### What to work on
Your job is to write out each record exactly, leaving none out.

──────── Dataset extract ────────

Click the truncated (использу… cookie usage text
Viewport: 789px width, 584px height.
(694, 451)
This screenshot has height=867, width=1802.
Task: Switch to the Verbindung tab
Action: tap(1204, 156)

────────

### Task output
Click the truncated (использу… cookie usage text
Viewport: 789px width, 584px height.
(694, 451)
This screenshot has height=867, width=1802.
Task: Switch to the Verbindung tab
Action: tap(1204, 156)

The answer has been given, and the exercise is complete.